Efendimiz sallallahu aleyhi ve sellem buyurur:
“Din güzel ahlâktır.”[1]
“Müminlerin iman bakımından en mükemmeli ahlâkı güzel olandır.”[2]
“Kıyamet günü güzel ahlâktan daha ağır basacak bir şey yoktur.”[3]
“Aranızdan en çok sevdiklerim ve kıyamette bana en yakın olacaklar ahlâk bakımından en güzel olanlarınızdır.”[4]
“Ben güzel ahlâkı tamamlamak için gönderildim.”[5]
Tezkiyenin ve ahlakın kıymetini ve zaruretini bildirmek için bu buyruklardan daha fazla ne söylenebilir ki?
İmam Gazâlî (Rahimehullâh), kâr elde etme amacıyla bin bir tehlikeyi göze alarak okyanusları geçen, aylarca yol alan tüccarlar büyük riskleri göze alırken, istikbalde iyi bir mevki elde edeceğini umduğu için -bu sadece bir ihtimal olmasına rağmen- çocukluğundan bu yana bin bir meşakkati göze alarak dünyevi saadet için çalışıp çabalayan kimselerin -kati olarak inandığı halde- ahiret ve uhrevi saadet için çalışmıyor olmasına esef eder.[6]
Peki bunun sebebi nedir?

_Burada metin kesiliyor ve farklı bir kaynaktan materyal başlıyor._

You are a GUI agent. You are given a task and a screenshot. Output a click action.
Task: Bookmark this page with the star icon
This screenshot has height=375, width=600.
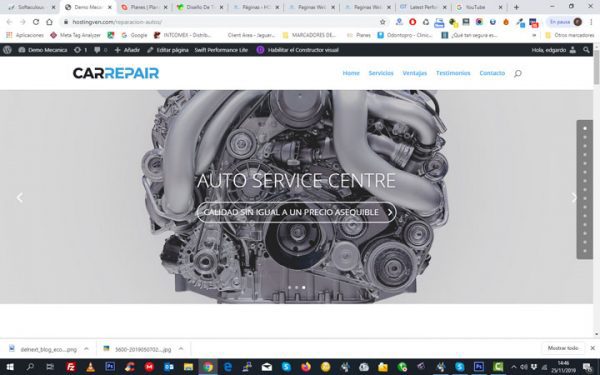pyautogui.click(x=382, y=22)

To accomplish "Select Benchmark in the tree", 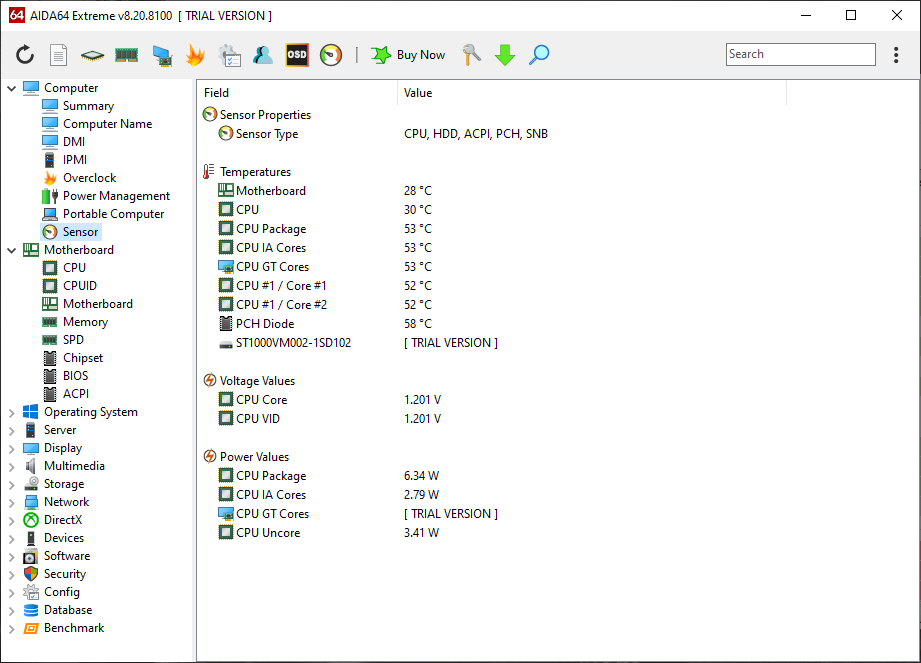I will (x=74, y=628).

Ona da cevap verir imam Gazali: “Şehvetlerin peşinde koşmanın verdiği gaflet sarhoşluğu, sâlih bir mürşidin onu uyandırıncaya kadar süren bir gaflet uykusu ona bunu yaptırmaya devam edecektir.”[7]
Çare nedir peki? Yine O’nun ifadesiyle “Bir rahatsızlığı olan kimsenin doktorun neyi yiyip yemeyeceği, hangi aralıklarla yiyeceği gibi tavsiyelerine uyduğu gibi, ruh doktorlarının tavsiyelerine de harfiyen uyması gerekmektedir. ‘Mücahede’ yani nefsini tüm kötü sıfatlardan temizlemek, ‘tezkiye’ yani nefsi küfür ve masiyette Hakk’a şirk koşmaktan temizlemek ile bu uykudan uyanılır.”[8]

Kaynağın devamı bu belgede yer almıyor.